Esses saves também mantêm o ritmo do jogo rápido e direto. Não há combate arrastado contra venenos que tiram 1d6 por rodada ou enrolação para decidir se a morte chega. Falhou o save, morreu. Enxugue as lágrimas, reclame do mestre no Reddit, mas não na mesa, role os dados, faça outra ficha de nível 1 . Segue o jogo. Essa imparcialidade é uma virtude, não uma falha. O mundo não favorece idiotas, o boneco apenas existe ali no mundo, sem favores diferenciados constantes dos deuses das regras. Doa a quem doer. E os que sobrevivem se tornam heróis por mérito, não por script. Além disso, esses saves criam um aprendizado profundo. O jogador que vê seu mago cair morto ao ler um pergaminho empoeirado esperando uma magia nova, nunca mais fará isso sem pensar. O medo, aqui, se torna prudência. E a prudência é o que separa os aventureiros dos cadáveres, o adulto da criança. Se frustre aprendendo no processo como a não repetir o mesmo erro.

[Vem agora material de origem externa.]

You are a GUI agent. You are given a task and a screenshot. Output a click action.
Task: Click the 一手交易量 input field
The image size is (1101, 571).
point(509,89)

As edições modernas suavizaram essas regras. Não se tratam de edições de jogos de RPG, mas sim de happy hour constante. Você não é permitido se frustrar, a dopamina deve ser constante. Ficar triste por falha se tornou ataque intimo à sua existência que deve ser combatida nas redes sociais, não mais como oportunidade de aprendizagem. O level drain virou um debuff temporário ou um dano que se cura com descanso "longo" para não te dar gastrite e te lembrar que ninguém te ama de verdade no mundo real. Os saves de morte se tornaram "falha três vezes antes de morrer, mas tem que ser três vezes direto, assim como os 3 beijinhos sem encostar que sua prima era forçada a te dar porque a mãe dela mandou", diluindo o impacto da morte. Tudo passou a girar em torno da "diversão garantida". Mas ao fazer isso, esses sistemas removeram o peso das decisões. Nada parece definitivo. O mundo parece seguro, domesticado. E com isso, o jogo perde a tensão, a cautela, a vitória por mérito. Perdeu alma, mas sem perder o nível do boneco.
Em contraste, o D&D oldschool e seus retroclones entendem que o jogo é mais rico quando o risco é real. Que sobreviver já é uma recompensa. Que a morte pode ser educativa, que o medo pode gerar respeito e que a tensão constante transforma a campanha em algo memorável. O level drain e os saves de morte não são falhas de design: são lembretes de que esse mundo não gira em torno dos personagens e é por isso mesmo que vale a pena explorá-lo. Mas para isso acontecer, você precisa ser o rapazinho barbado que aparece no espelho todo dia de manhã e lidar com as adversidades do dia, não ser o eterno Peter Pan que prefere "modernizar" seu oldschool mudando regra que não precisa. Ou pior, chorar no Reddit buscando colo porque o mestre cruel e retrógado roubou seu doce. Estude, entenda o propósito do jogo, aplique em mesa, absorva a proposta. Depois disso decida se esse estilo e regras serve para você. Brincadeiras à parte, se não servirem, tudo bem. Só não diga que são regras ruins, ultrapassadas. Só assuma que não são para você, que você não é tão oldschool assim como diz por aí só para fazer parte de um grupo descolado. Não tem nada de errado ou feio nisso. A verdade liberta. Bons jogos.